Their conclusion: No need to worry about climate change because there isn’t enough cheap coal around to create a problem.

In an article published recently in the journal Energy, the profs, Tadeusz Patzek from the University of Texas, and Gregory Croft from UC Berkeley, estimate that “peak coal” will arrive in 2011 – meaning the world is burning through 7 billion tons of black diamonds every year and that’s about as good as it's going to get.

There is lots of coal left, but much of it would be too costly to mine, they argue. Alaska, for example, has huge potential coal reserves on the North Slope, but getting the stuff to market would be a herculean undertaking. How long have we been arguing about building a gas pipeline from the Slope? Imagine, then the economic and political obstacles to building coal terminals up there.

By 2037, Patzek and Croft estimate, global carbon dioxide emissions from coal will fall to 1990 levels. By 2047, estimated emissions will be down 50 percent from their peak.

At news of the article, coal industry reps rushed out statements that amounted to “you gotta be kidding.” Peak coal? Pshaw! Double pshaw! The U.S. has centuries worth of coal, the National Mining Association harrumphed.

To be exact, the U.S. has more than 261 billion tons of recoverable reserves, according to Energy Information Administration stats, equivalent to about 230 years’ worth of U.S. consumption at 2007 usage rates, the last year before the recession took a bite out of energy demand.

Peak coal concerns give enviros another argument to talk up non-carbon energy alternatives, but they took strong exception to the professors’ conclusion that the Intergovernmental Panel on Climate Change has over-estimated future CO2 emissions due to faulty assumptions about coal abundance, and accordingly, its global temperature increase projections are off base.

Still, it’s worth hearing the pair out because they’re not the only energy geeks who have dug into coal supply numbers.

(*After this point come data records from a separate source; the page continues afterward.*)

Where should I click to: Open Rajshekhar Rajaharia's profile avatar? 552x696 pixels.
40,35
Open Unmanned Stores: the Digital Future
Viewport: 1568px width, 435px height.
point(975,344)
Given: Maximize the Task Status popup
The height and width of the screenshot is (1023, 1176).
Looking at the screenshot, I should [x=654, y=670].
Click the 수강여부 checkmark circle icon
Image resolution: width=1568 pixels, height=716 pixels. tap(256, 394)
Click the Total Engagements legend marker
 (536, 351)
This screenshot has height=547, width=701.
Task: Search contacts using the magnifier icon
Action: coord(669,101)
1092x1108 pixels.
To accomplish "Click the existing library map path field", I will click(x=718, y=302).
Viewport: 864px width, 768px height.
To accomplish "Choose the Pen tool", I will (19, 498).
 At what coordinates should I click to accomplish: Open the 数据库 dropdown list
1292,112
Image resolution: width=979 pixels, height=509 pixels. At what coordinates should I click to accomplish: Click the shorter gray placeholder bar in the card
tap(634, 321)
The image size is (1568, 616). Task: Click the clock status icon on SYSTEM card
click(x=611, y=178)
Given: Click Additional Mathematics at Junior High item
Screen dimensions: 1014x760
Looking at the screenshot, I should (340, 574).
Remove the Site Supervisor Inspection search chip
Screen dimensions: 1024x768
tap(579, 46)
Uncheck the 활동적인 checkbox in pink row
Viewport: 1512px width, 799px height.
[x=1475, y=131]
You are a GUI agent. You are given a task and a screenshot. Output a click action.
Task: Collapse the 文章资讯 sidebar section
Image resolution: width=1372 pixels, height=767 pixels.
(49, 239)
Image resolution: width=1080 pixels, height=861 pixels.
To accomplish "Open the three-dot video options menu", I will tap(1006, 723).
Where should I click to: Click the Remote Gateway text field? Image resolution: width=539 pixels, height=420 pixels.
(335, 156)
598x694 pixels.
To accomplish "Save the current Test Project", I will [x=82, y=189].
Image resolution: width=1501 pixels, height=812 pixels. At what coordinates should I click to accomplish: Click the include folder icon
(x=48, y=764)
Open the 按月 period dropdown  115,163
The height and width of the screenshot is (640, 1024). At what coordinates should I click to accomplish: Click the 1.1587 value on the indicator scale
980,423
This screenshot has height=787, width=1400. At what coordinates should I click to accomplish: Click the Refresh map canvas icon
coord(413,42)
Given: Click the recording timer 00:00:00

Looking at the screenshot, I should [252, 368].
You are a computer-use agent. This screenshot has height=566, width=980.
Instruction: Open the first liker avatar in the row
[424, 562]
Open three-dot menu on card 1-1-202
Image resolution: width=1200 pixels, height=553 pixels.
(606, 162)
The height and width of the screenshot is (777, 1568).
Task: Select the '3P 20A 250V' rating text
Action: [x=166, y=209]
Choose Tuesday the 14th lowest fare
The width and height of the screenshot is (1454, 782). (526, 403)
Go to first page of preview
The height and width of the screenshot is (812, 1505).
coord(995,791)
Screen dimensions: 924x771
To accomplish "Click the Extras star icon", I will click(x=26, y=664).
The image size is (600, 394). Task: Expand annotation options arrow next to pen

In 2008, for example, the U.S. Geological Survey (USGS) took a look at the mammoth Gillette field in Wyoming’s Powder River Basin, the most productive coal region in the U.S. Some 77 billion tons – some 80 years worth at present consumption rates - could be recovered from Gillette if money were no object, USGS said.

Money, however, is always the object. Coal is not mined to create jobs for hard-working folk or to keep Americans cuddly warm at night. Coal is mined for profit. All else is commentary.

To earn an 8 percent rate of return at today’s spot price of some $15 per ton for Powder River Basin coal, fewer than 20 billion tons from Gillette would be economical to mine, according to the USGS study’s cost curve. The curve shows that the per-ton price would have to rise to $60 for all 77 billion tons to be economically recoverable.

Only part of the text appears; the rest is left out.